Bone morphogenetic protein 7 upregulates the expression of nestin and glial fibrillary acidic protein in rats with cerebral ischemia-reperfusion injury.

Bone morphogenetic protein 7 (BMP7) is a member of the transforming growth factor-β (TGF-β) superfamily and was initially identified as a protein that may induce bone and cartilage growth in the bone matrix. The present study was conducted in order to investigate the effect of BMP7 on the expression of nestin and glial fibrillary acidic protein (GFAP) in the brain tissue of rats after cerebral ischemia-reperfusion injury. A total of 40 adult healthy male Sprague-Dawley rats were used in this study, of which 10 randomly received a sham operation and the remaining 30 were subjected to a 2-h ischemia and 24-h reperfusion by ligation of the left external and internal carotid arteries.
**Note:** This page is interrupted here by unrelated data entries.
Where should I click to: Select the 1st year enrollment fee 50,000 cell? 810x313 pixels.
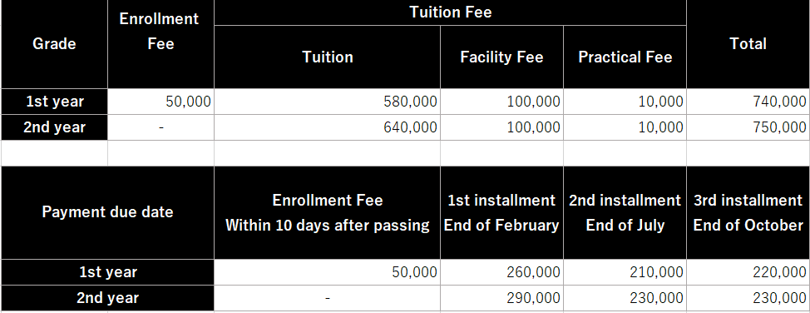(161, 102)
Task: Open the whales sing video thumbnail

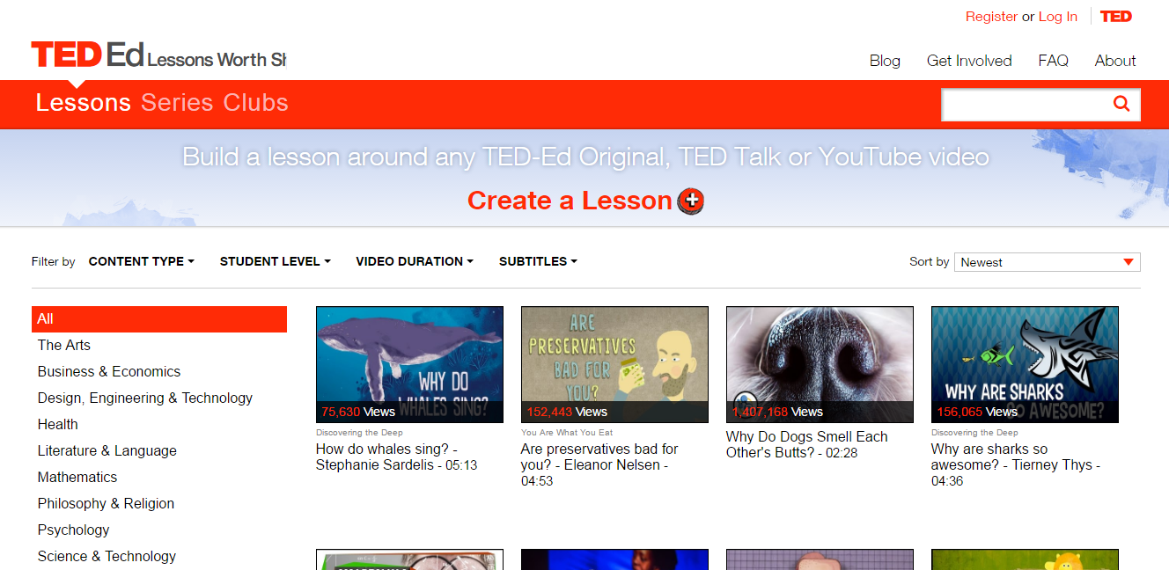Action: coord(409,364)
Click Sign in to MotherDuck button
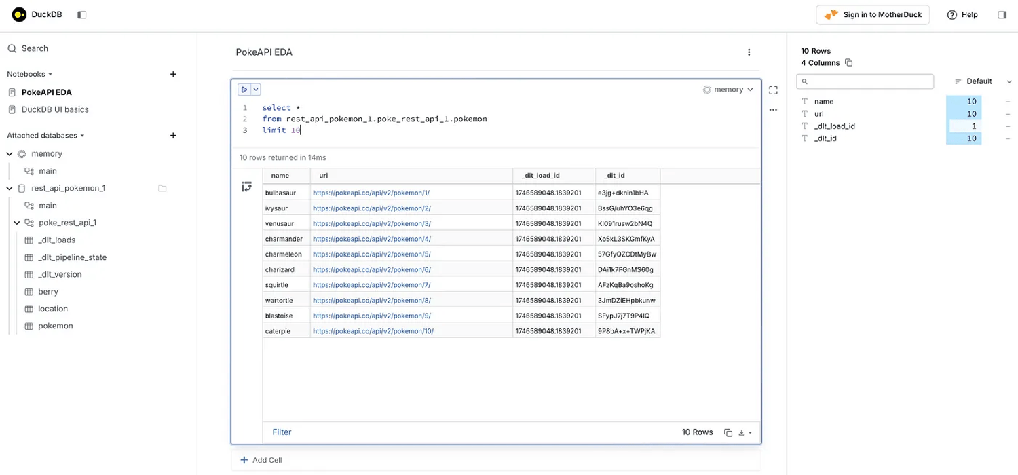 pyautogui.click(x=872, y=14)
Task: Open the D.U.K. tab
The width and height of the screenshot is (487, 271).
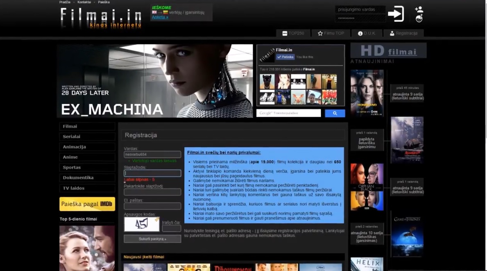Action: 366,33
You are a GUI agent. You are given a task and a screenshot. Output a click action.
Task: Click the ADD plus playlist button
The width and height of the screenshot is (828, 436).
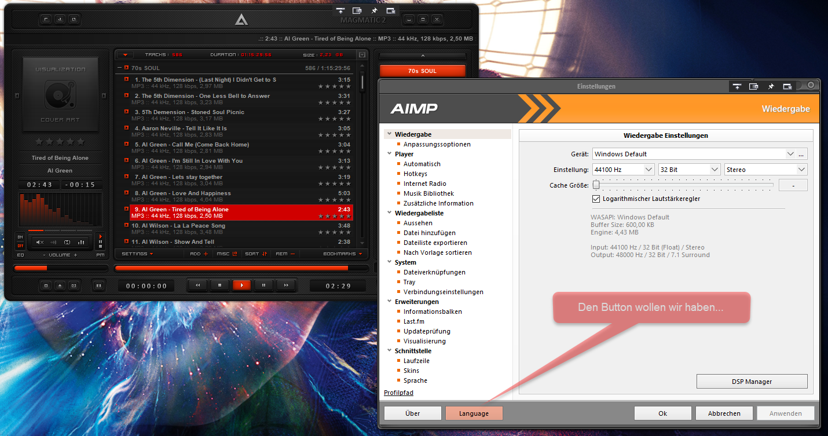tap(199, 254)
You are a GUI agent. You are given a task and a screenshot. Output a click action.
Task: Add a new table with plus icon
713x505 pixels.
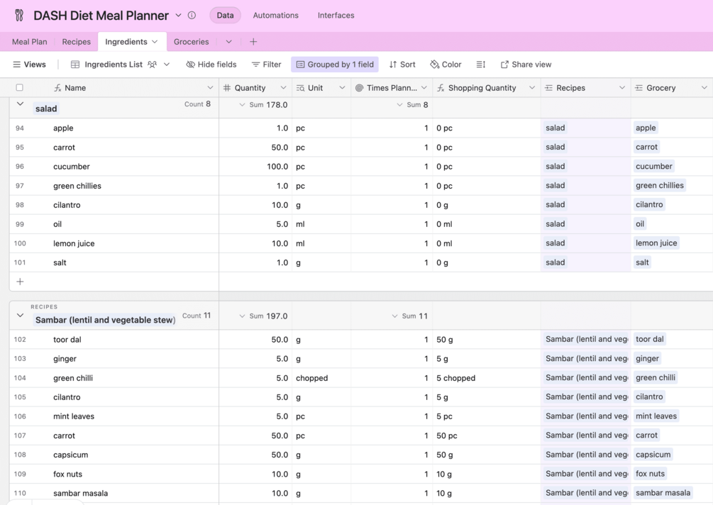(253, 42)
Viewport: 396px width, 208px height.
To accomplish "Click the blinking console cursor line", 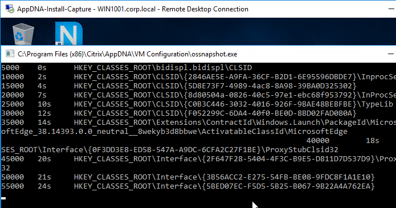I will pyautogui.click(x=3, y=198).
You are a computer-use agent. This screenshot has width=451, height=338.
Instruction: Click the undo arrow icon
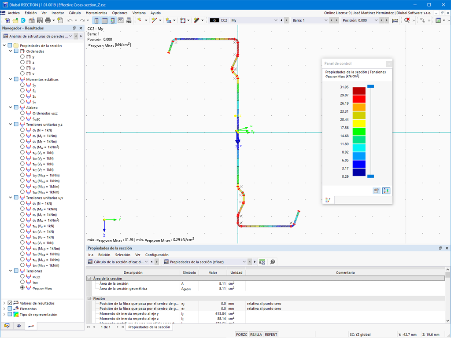tap(70, 20)

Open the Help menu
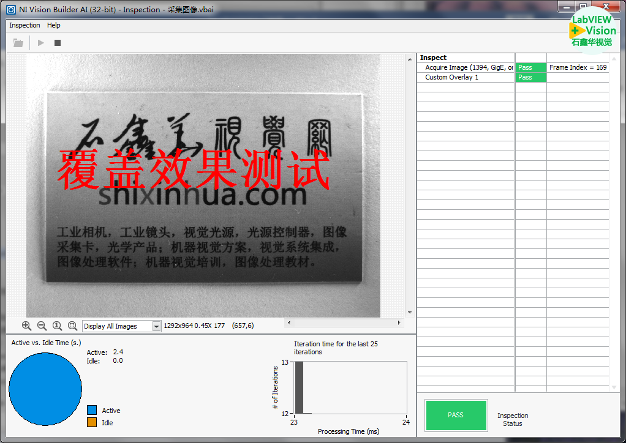click(54, 25)
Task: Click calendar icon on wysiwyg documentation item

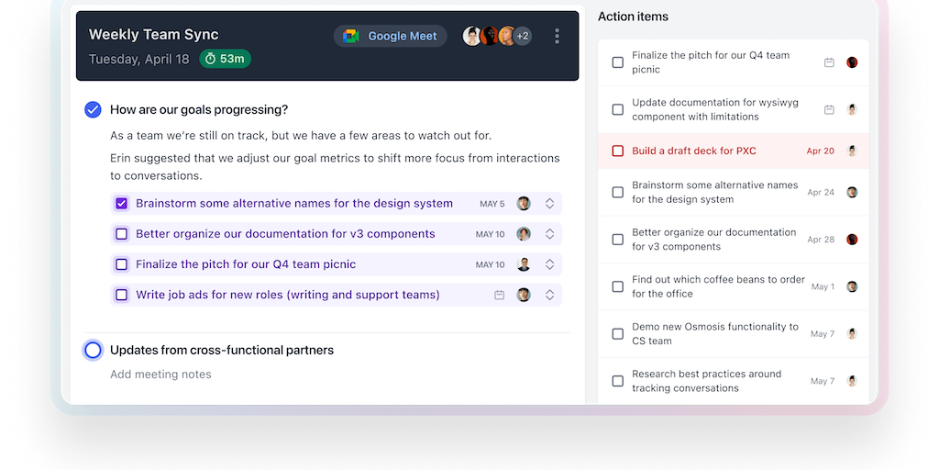Action: click(829, 109)
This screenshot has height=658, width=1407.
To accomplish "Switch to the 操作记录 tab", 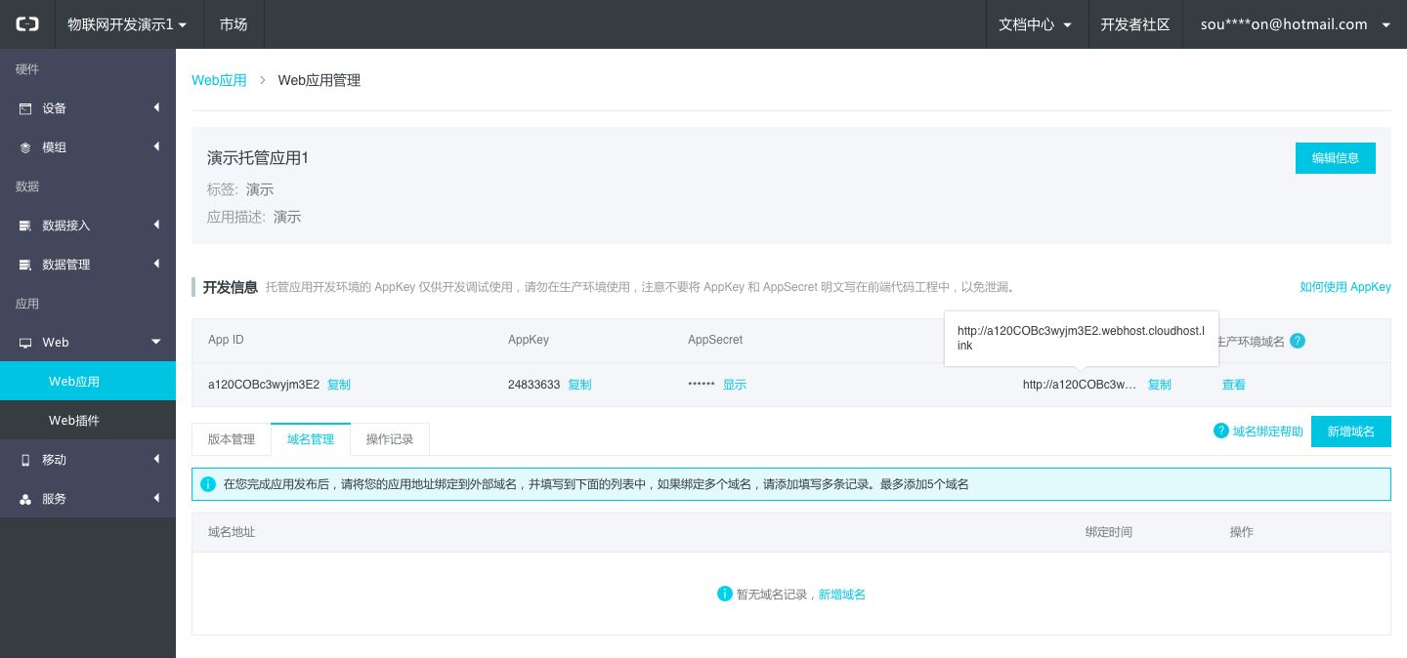I will pyautogui.click(x=390, y=439).
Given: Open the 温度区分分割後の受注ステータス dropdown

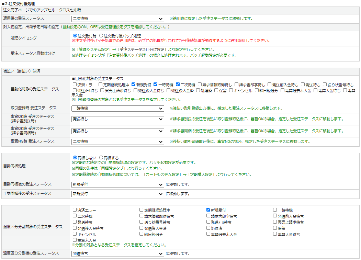Looking at the screenshot, I should click(117, 254).
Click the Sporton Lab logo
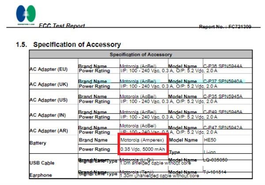 26,15
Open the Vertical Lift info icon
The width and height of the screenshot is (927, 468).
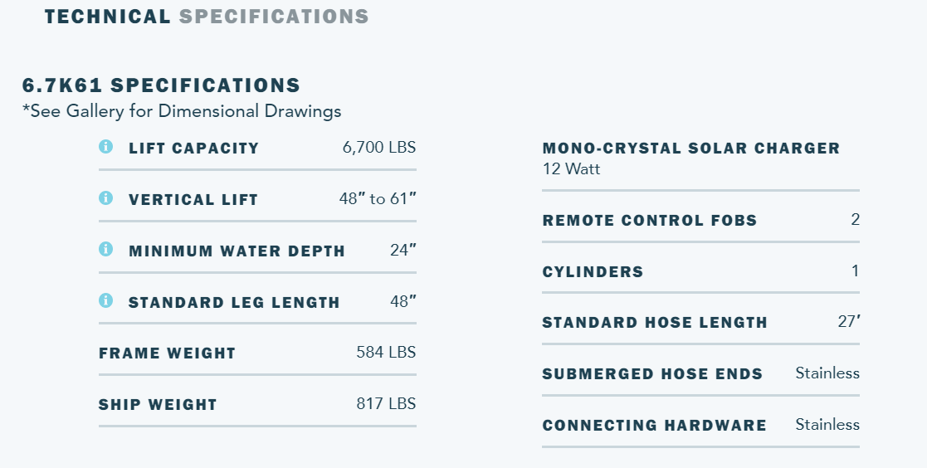pyautogui.click(x=105, y=198)
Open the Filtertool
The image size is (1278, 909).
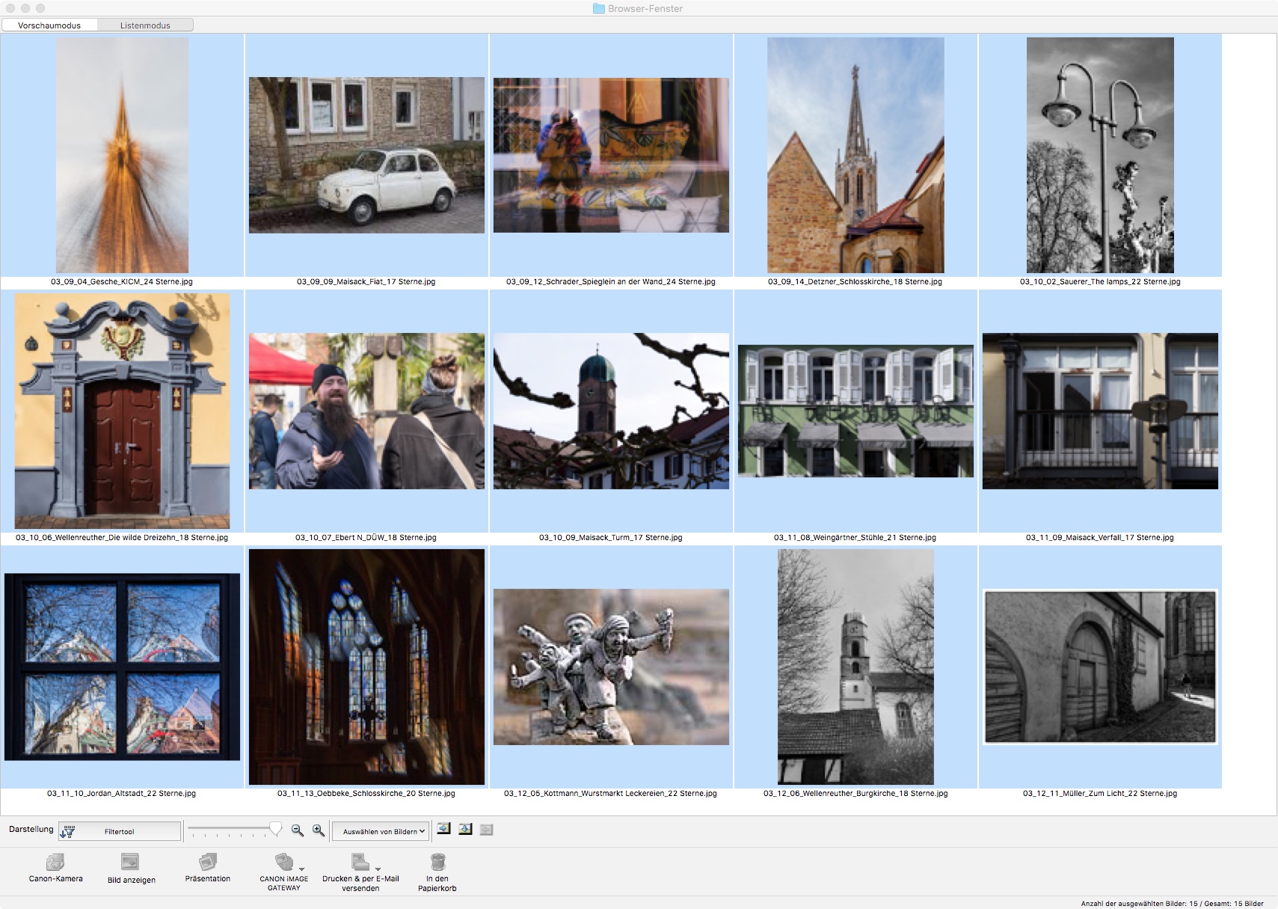point(120,831)
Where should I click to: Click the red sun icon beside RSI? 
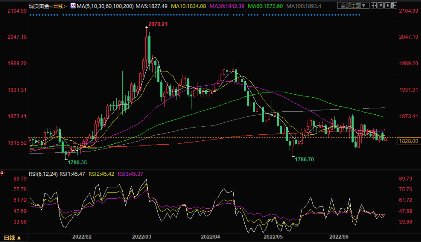(x=2, y=173)
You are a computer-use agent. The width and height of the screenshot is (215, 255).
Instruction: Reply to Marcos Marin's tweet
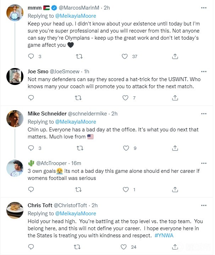tap(31, 56)
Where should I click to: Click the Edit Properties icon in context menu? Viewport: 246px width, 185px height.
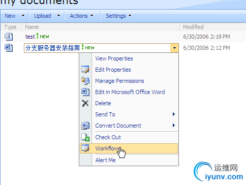pyautogui.click(x=85, y=70)
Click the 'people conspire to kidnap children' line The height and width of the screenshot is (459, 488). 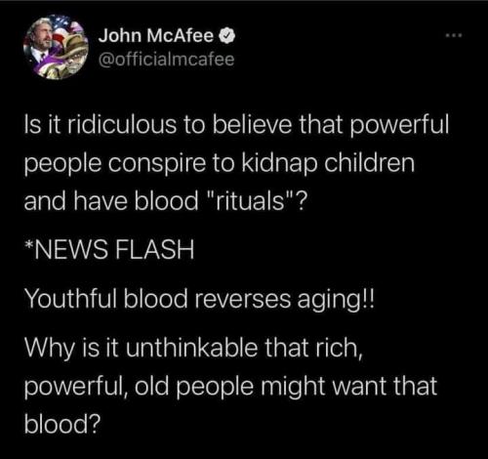(x=220, y=163)
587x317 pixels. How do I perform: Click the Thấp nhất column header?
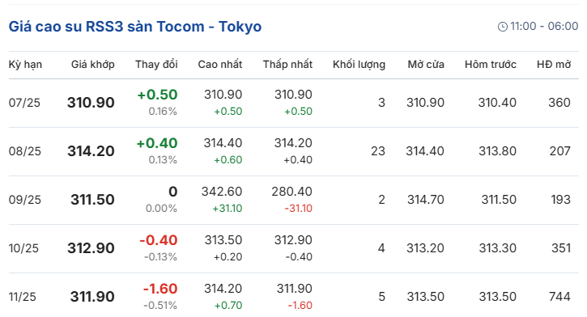287,65
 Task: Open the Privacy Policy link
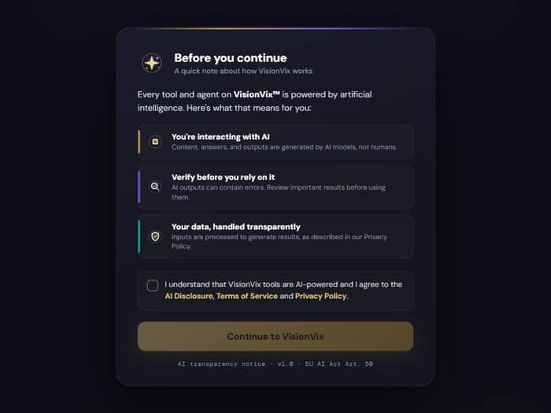tap(321, 296)
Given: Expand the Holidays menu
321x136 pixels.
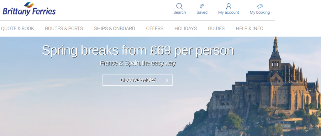Looking at the screenshot, I should [186, 28].
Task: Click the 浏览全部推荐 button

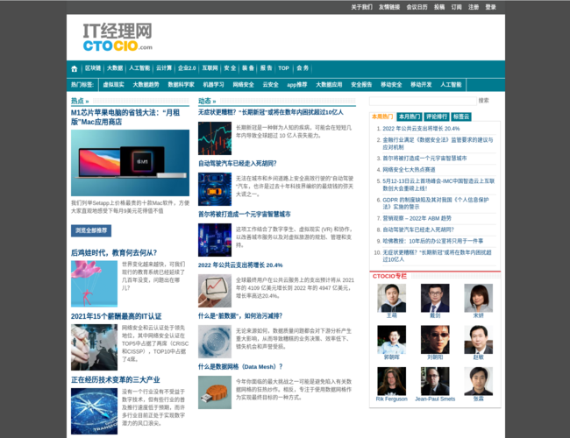Action: pos(92,230)
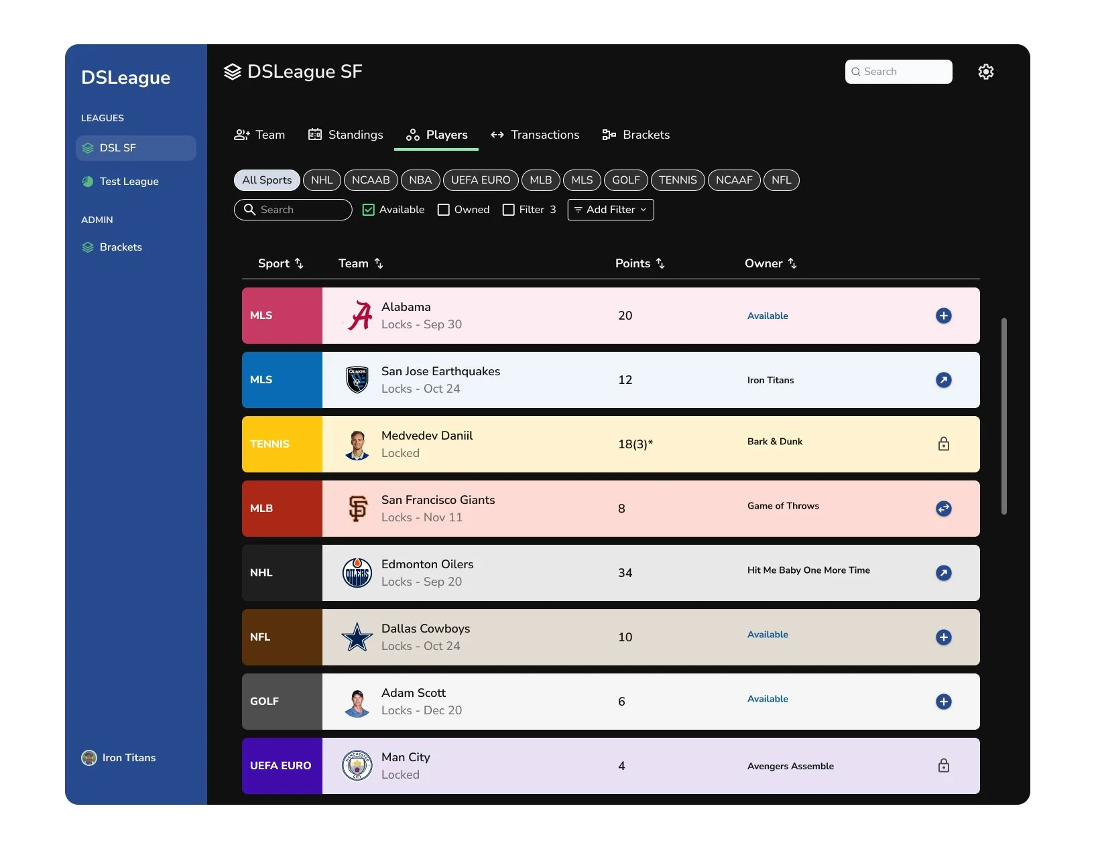Uncheck the Available checkbox
The height and width of the screenshot is (847, 1096).
pyautogui.click(x=368, y=210)
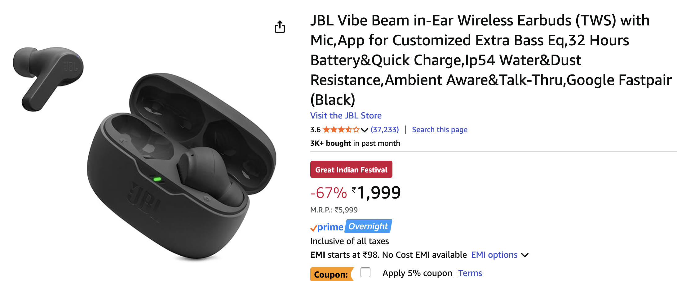This screenshot has width=677, height=281.
Task: Click the 3.6 rating number
Action: (315, 130)
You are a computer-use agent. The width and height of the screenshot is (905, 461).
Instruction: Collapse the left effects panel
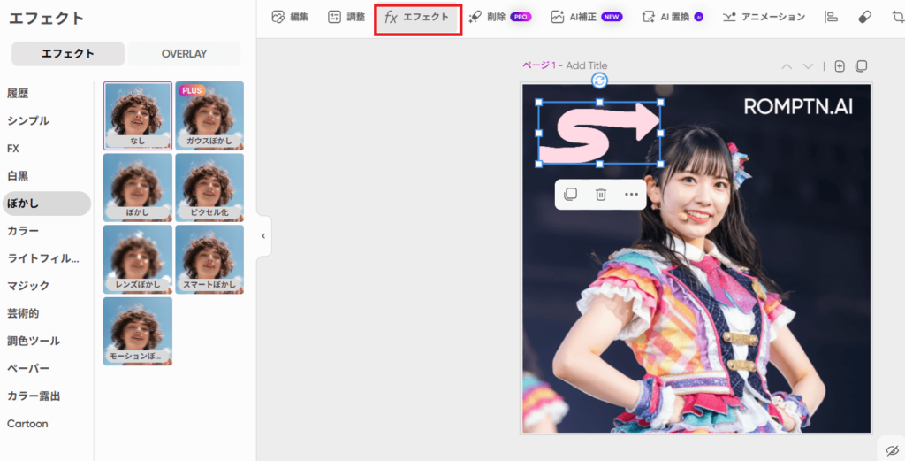(262, 236)
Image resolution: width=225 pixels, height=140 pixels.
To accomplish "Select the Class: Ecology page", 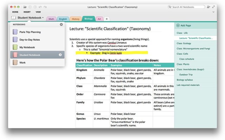I will click(184, 43).
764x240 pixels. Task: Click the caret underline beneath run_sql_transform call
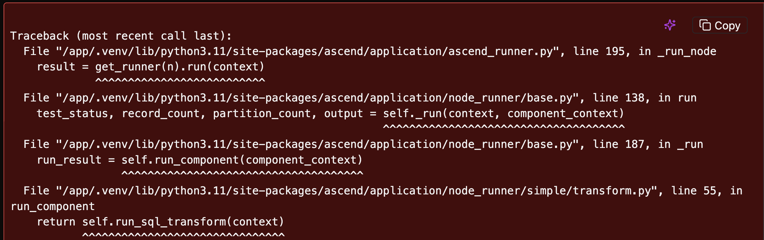point(183,235)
Twenty successfully modeled rats were equally randomized into the treatment and control groups. The rats in the treatment group were intervened with 250 μl BMP7 (0.1 mg/kg) via tail vein injection, whereas the rats in the control and sham operation groups were injected with an equal volume of sterile water for injection. Neurological deficits were evaluated by the Bederson's method at 24 h after ischemia-reperfusion and the brain infarct volume was assessed by 2,3,5-triphenyl tetrazolium chloride coloring. The neuronal apoptosis was assessed by terminal deoxynucleotidyl transferase-mediated biotinylated deoxyuridine triphosphate nick end-labelling (TUNEL) staining and the expression of nestin and GFAP in the three groups was analyzed by immunohistochemistry. Bederson's score (t=4.66, P<0.01) and focus infarction (t=6.98, P<0.01) were lower in the BMP7 treatment group compared to those in the control group. In addition, the number of TUNEL-positive cells in the treatment group was lower compared to that in the control group (P<0.01). Compared to the control group, the expression of nestin and GFAP was enhanced in the BMP7 treatment group (P<0.01). Therefore, BMP7 may upregulate the expression of nestin and GFAP and promote neural regeneration to protect animals against ischemia-reperfusion injury.